Fast and user-friendly econometrics estimations: The R package fixest
Laurent R. Bergé, Kyle Butts, Grant McDermott
TL;DR
fixest addresses the challenge of fast and flexible econometric estimation on high-dimensional fixed effects using a panel data formulation $y_{it} = \alpha_i + \beta_t + X_{it} \gamma + \epsilon_{it}$ and a novel fixed-point acceleration algorithm implemented in C++. It provides a unified, formula-based interface supporting OLS, IV (2SLS), GLM, and MLE, plus features for varying slopes and DiD, with on-the-fly VCOV adjustments and publication-ready output through etable and coefplot. The paper benchmarks fixest against leading open-source tools in R, Julia, and Python, showing best-in-class performance and scalable convergence across simple and difficult fixed-effects structures.

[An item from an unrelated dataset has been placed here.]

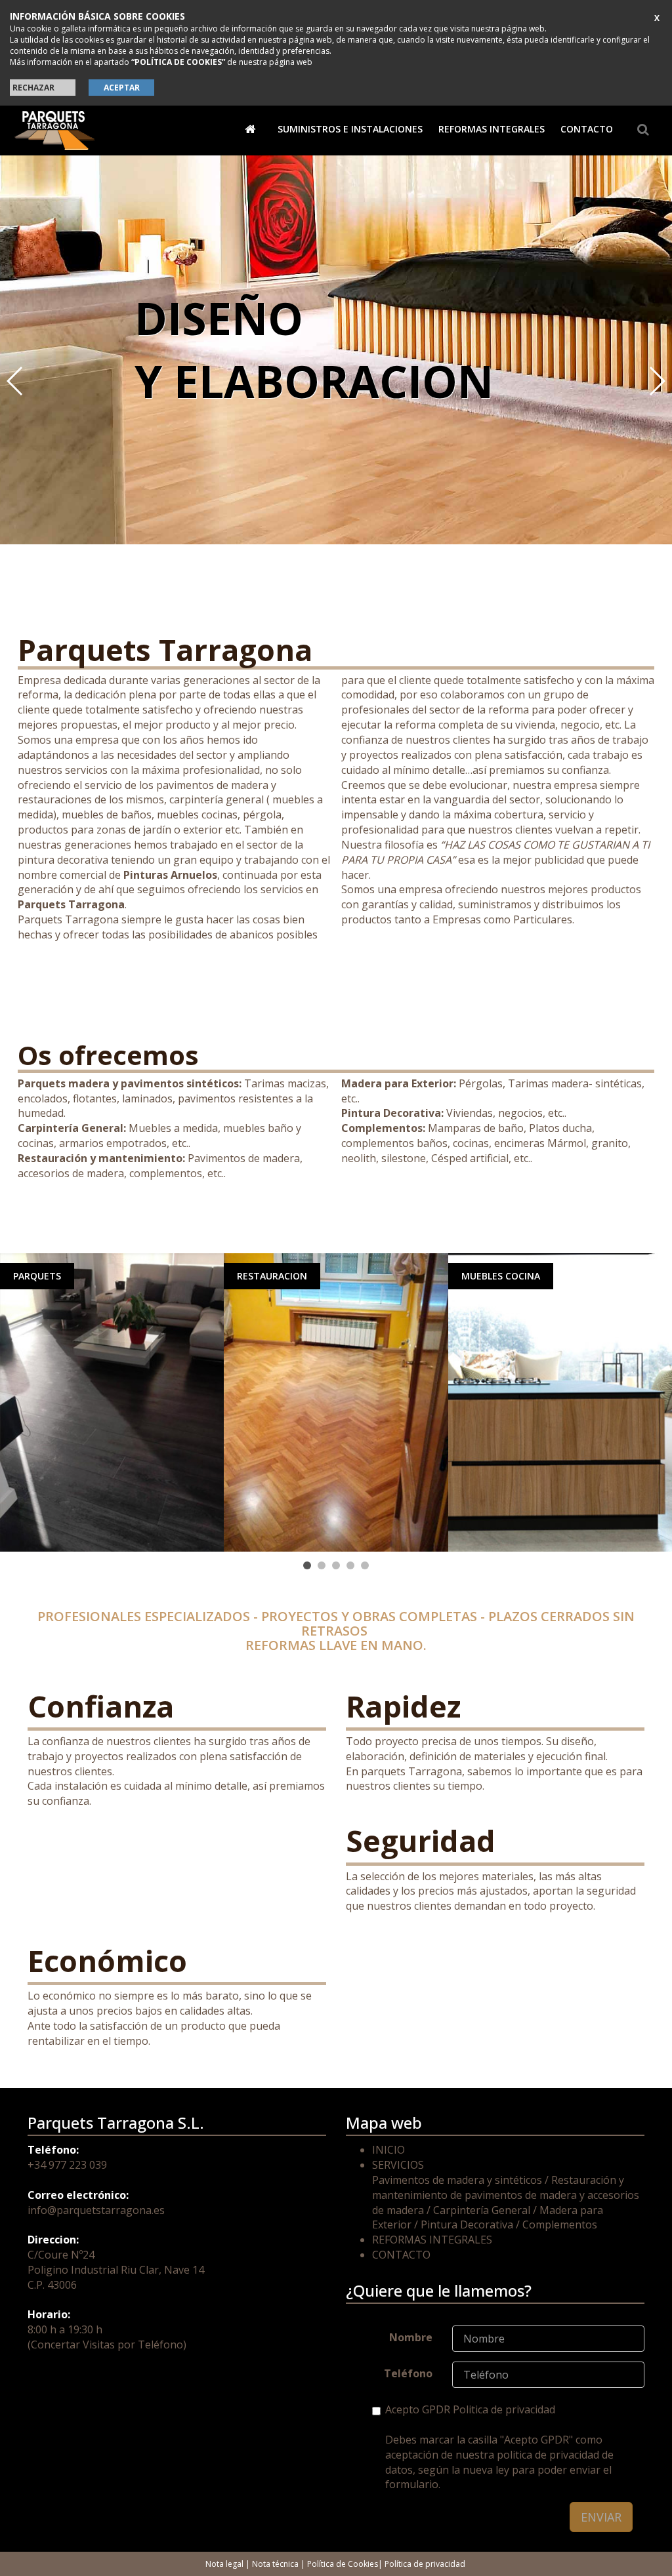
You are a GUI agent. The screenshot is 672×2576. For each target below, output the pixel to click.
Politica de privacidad (504, 2409)
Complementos (559, 2224)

It also demonstrates broad usability, including multiple estimations, interpolation, and panel-data helpers, making fixest valuable for teaching and software development. Overall, fixest delivers speed, robustness, and an integrated ecosystem that supports education, reproducible research, and development of econometric tools.
Abstract
fixest is an R package for fast and flexible econometric estimation, providing a comprehensive toolkit for applied researchers. The package particularly excels at fixed-effects estimation, supported by a novel fixed-point acceleration algorithm implemented in C++. This algorithm achieves rapid convergence across a broad class of data contexts and further enables estimation of complex models, including those with varying slopes, in a highly efficient manner. Beyond computational speed, fixest provides a unified syntax for a wide variety of models: ordinary least squares, instrumental variables, generalized linear models, maximum likelihood, and difference-in-differences estimators. An expressive formula interface enables multiple estimations, stepwise regressions, and variable interpolation in a single call, while users can make on-the-fly inference adjustments using a variety of built-in robust standard errors. Finally, fixest provides methods for publication-ready regression tables and coefficient plots. Benchmarks against leading alternatives in R, Python, and Julia demonstrate best-in-class performance, and the paper includes many worked examples illustrating the core functionality.